TASK DETAILS:
Reproduce the complete text below on the death of flutist Jean-Pierre Rampal, word for word and without changes.

TEXT PROVIDED:
- Opening Delimiter -

Jean-Pierre Rampal, the world-renowned French flutist whose sheer brilliance and richly hued playing propelled the instrument back into the soloist spotlight, died in Paris on Saturday of heart failure. He was 78.
Musicians and music lovers mourned the loss of a soloist, conductor and teacher best known for his renderings of Baroque masterpieces but who played everything from jazz to English folk songs with tenderness and passion.
When Rampal was young, the flute was often overlooked as a solo instrument, as audiences preferred works for piano and violin. With Rampal in the spotlight, the flute regained the prestige it enjoyed in the 18th century, when works by composers such as Bach highlighted the instrument's pure, crystalline sonority.
Violinist Isaac Stern, reached Saturday in Japan, said it was Rampal's sheer musical brilliance that helped drive the public's attention back to the flute.
"Working with him was pure pleasure, sheer joy, exuberance," Stern said. "He was one of the great musicians of our time, who really changed the world's perception of the flute as a solo instrument."

- Closing Delimiter -

THE DATA:

- Opening Delimiter -

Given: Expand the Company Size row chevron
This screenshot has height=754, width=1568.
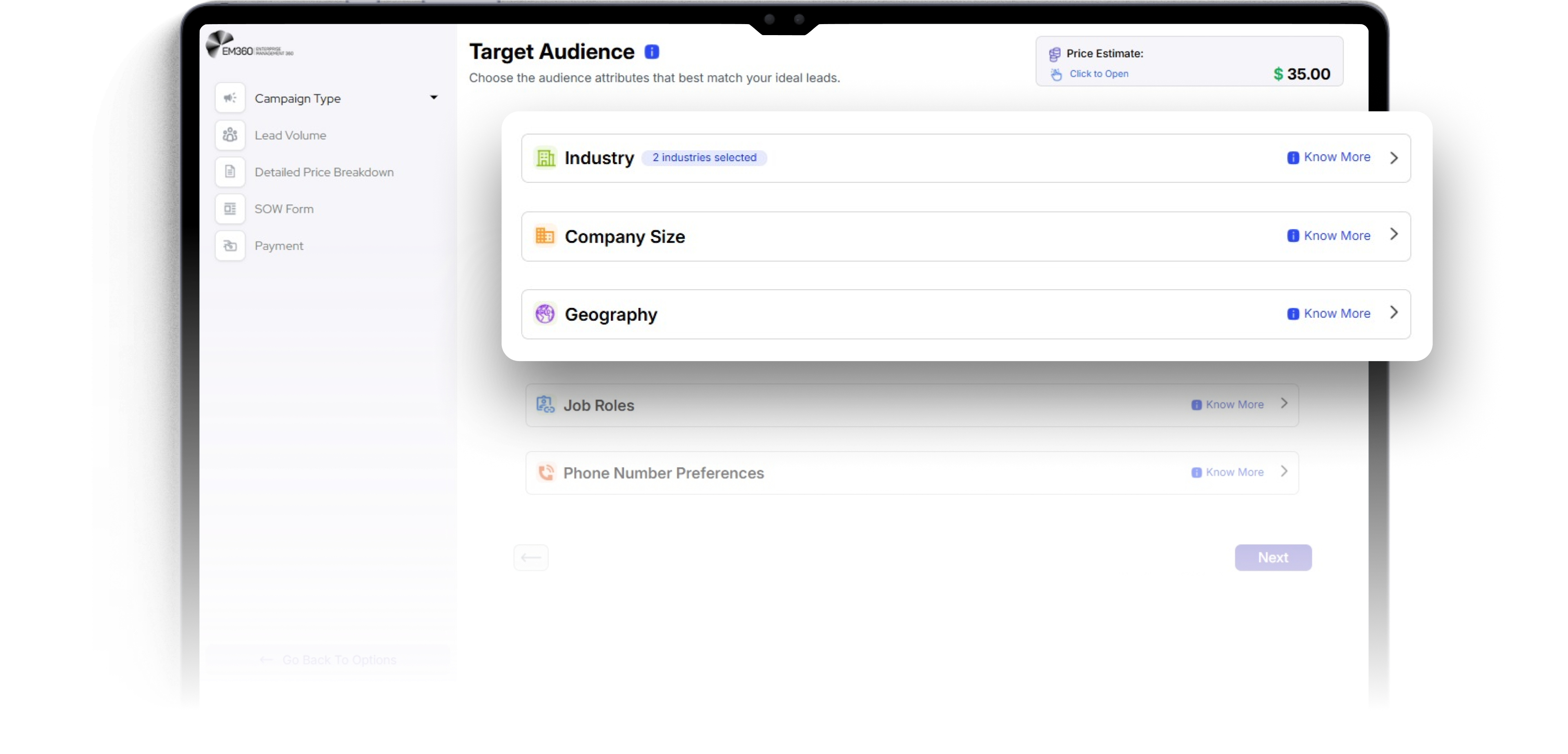Looking at the screenshot, I should tap(1393, 234).
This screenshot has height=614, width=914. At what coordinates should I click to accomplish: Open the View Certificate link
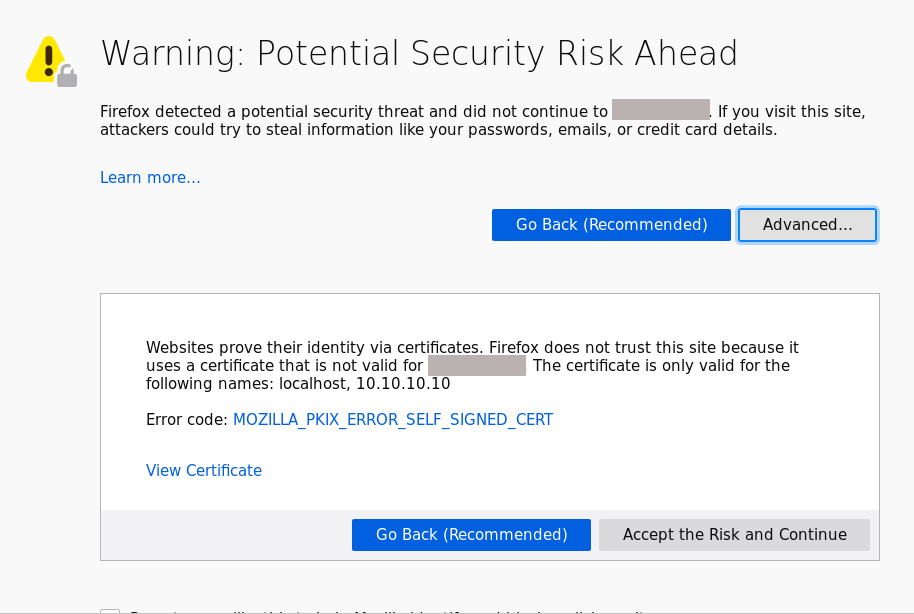click(204, 471)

- Closing Delimiter -

THE COMPLETED TASK:
Jean-Pierre Rampal, the world-renowned French flutist whose sheer brilliance and richly hued playing propelled the instrument back into the soloist spotlight, died in Paris on Saturday of heart failure. He was 78.
Musicians and music lovers mourned the loss of a soloist, conductor and teacher best known for his renderings of Baroque masterpieces but who played everything from jazz to English folk songs with tenderness and passion.
When Rampal was young, the flute was often overlooked as a solo instrument, as audiences preferred works for piano and violin. With Rampal in the spotlight, the flute regained the prestige it enjoyed in the 18th century, when works by composers such as Bach highlighted the instrument's pure, crystalline sonority.
Violinist Isaac Stern, reached Saturday in Japan, said it was Rampal's sheer musical brilliance that helped drive the public's attention back to the flute.
"Working with him was pure pleasure, sheer joy, exuberance," Stern said. "He was one of the great musicians of our time, who really changed the world's perception of the flute as a solo instrument."